▶ [Source records]

┏━━

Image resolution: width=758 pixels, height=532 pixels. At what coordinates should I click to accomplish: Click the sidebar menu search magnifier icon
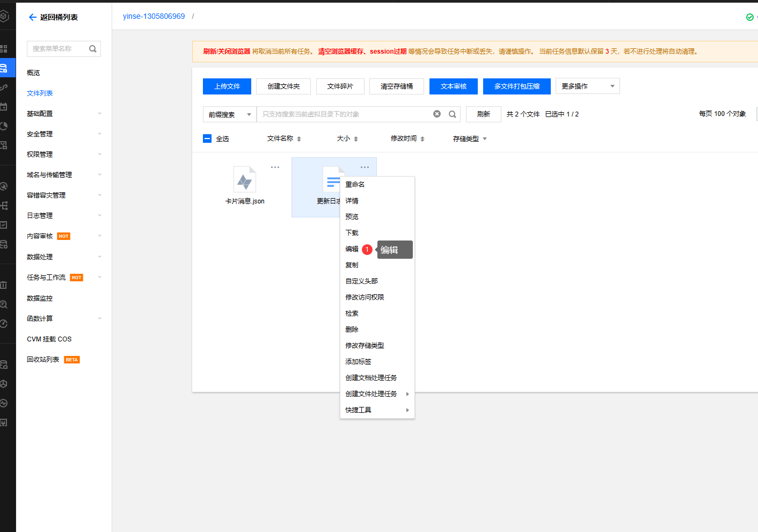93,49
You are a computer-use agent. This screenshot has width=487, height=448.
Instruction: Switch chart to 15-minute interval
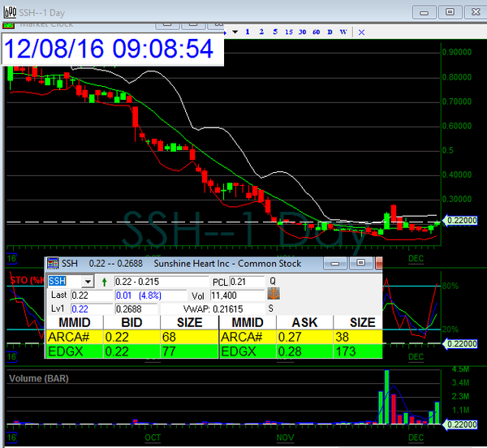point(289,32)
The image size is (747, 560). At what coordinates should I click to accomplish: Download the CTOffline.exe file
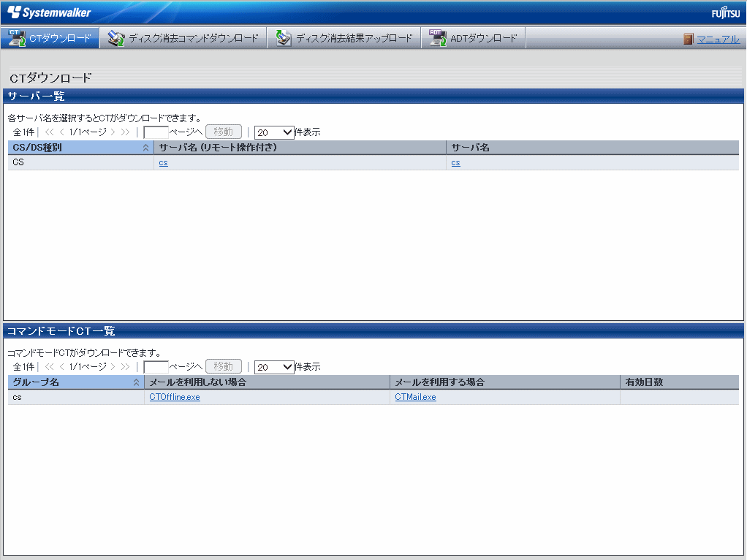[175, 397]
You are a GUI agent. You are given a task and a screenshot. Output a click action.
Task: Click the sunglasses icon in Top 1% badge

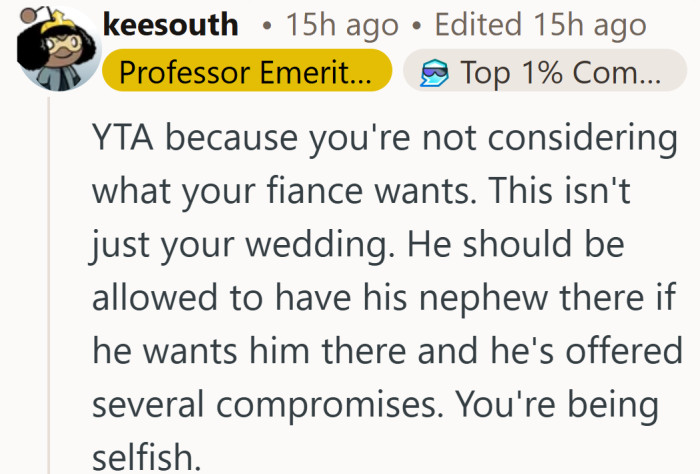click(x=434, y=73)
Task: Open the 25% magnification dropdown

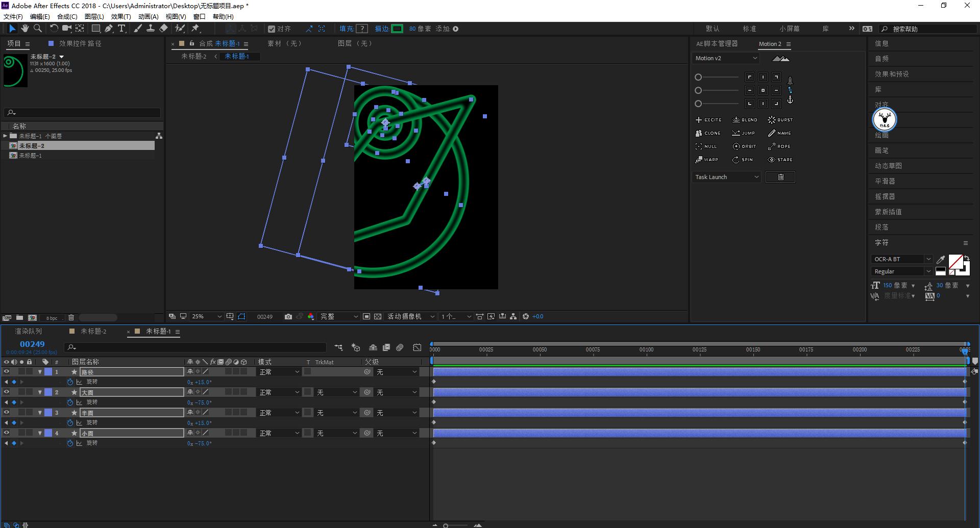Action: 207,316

┗━━
┏━━

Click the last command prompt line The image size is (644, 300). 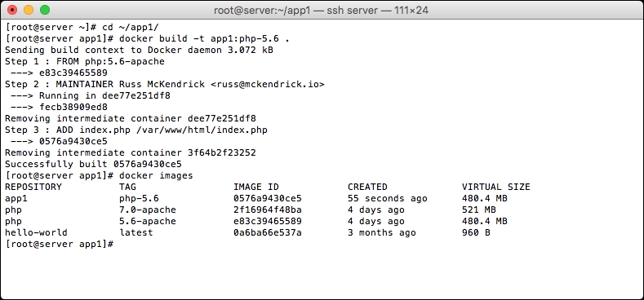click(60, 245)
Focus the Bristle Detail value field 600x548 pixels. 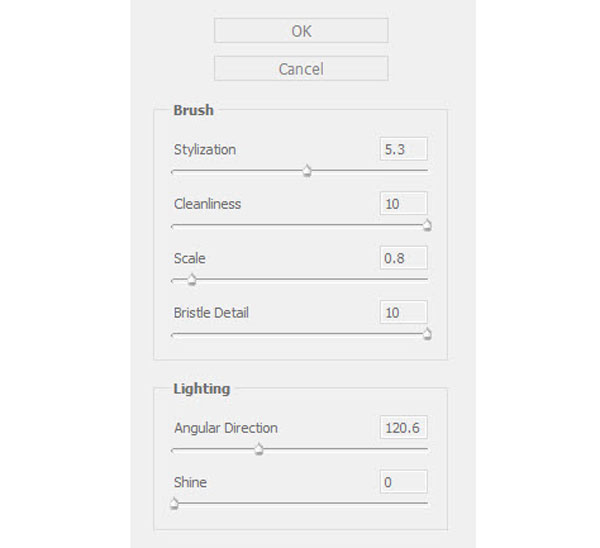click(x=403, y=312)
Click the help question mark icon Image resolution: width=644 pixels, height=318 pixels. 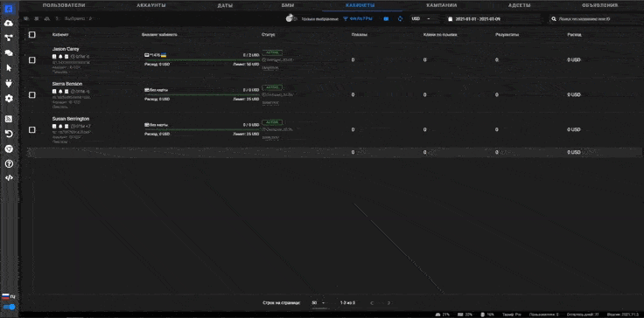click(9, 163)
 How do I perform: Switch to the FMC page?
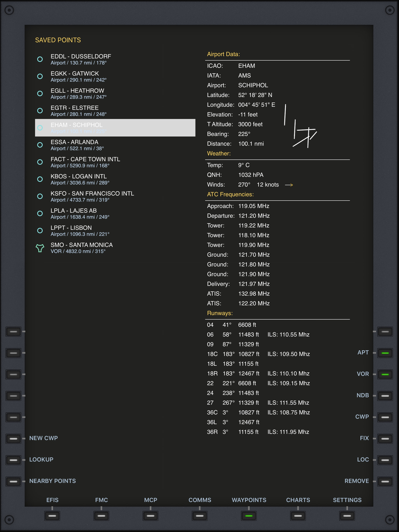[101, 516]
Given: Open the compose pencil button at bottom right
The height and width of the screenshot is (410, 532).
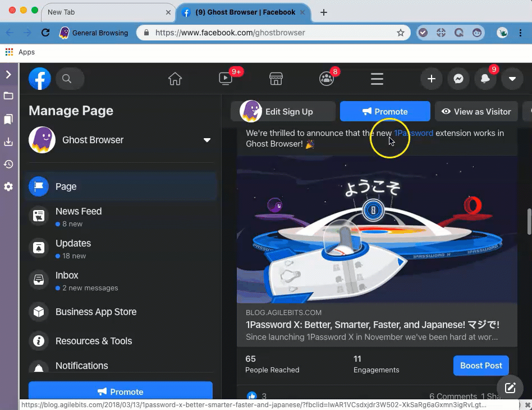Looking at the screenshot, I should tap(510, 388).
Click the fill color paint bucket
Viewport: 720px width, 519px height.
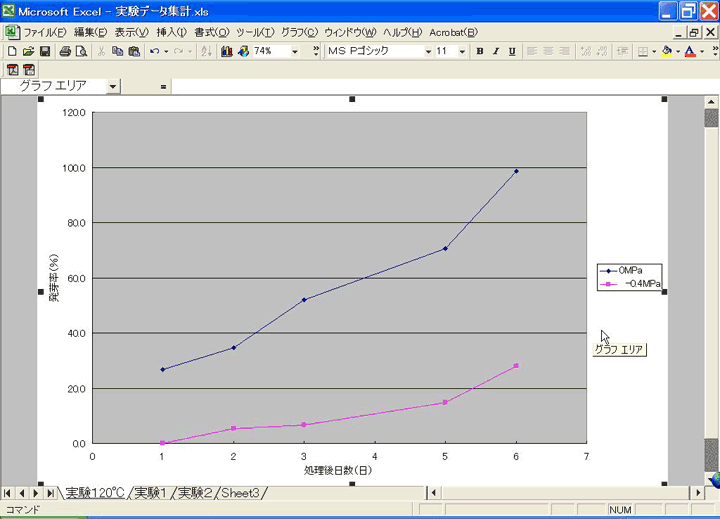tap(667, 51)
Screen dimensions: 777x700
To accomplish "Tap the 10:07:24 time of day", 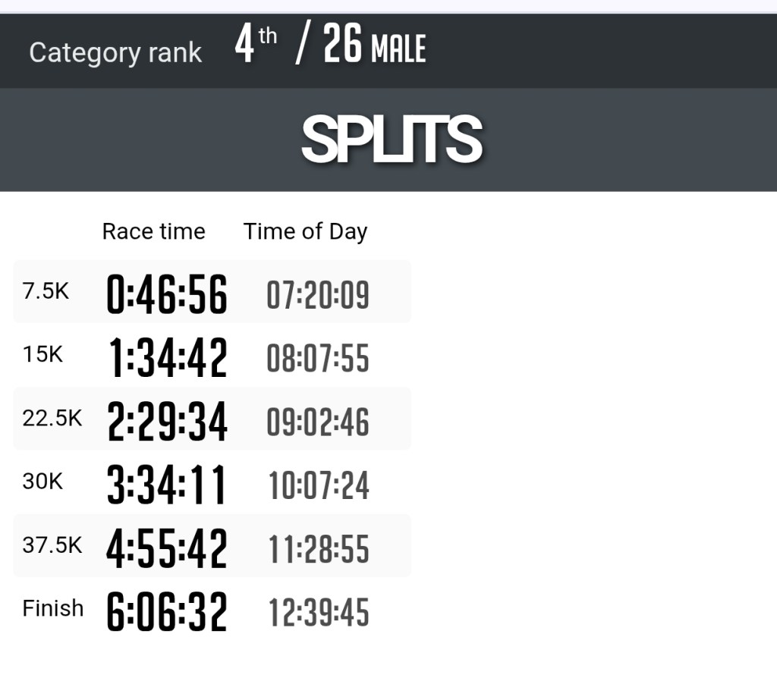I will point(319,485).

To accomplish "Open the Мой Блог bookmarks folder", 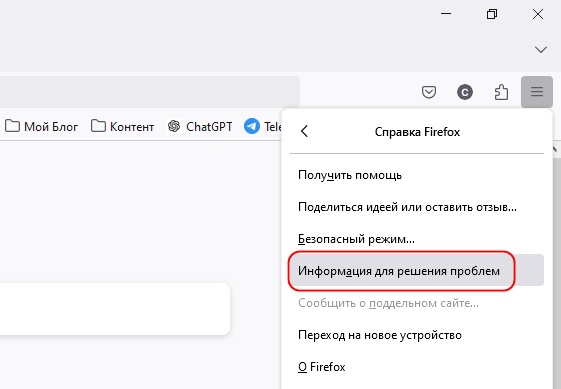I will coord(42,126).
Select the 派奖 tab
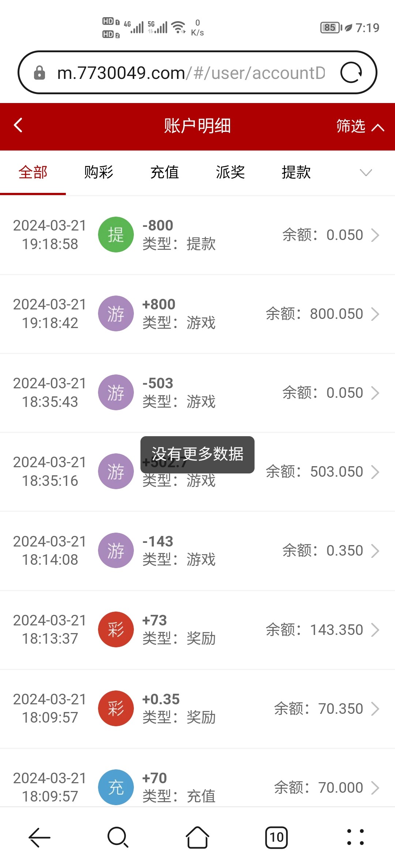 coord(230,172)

┗━━

▶ [Exercise details]
Only the number is wanted: count the lines of the records that hold the word "agent".

▶ [Answer to the exercise]
2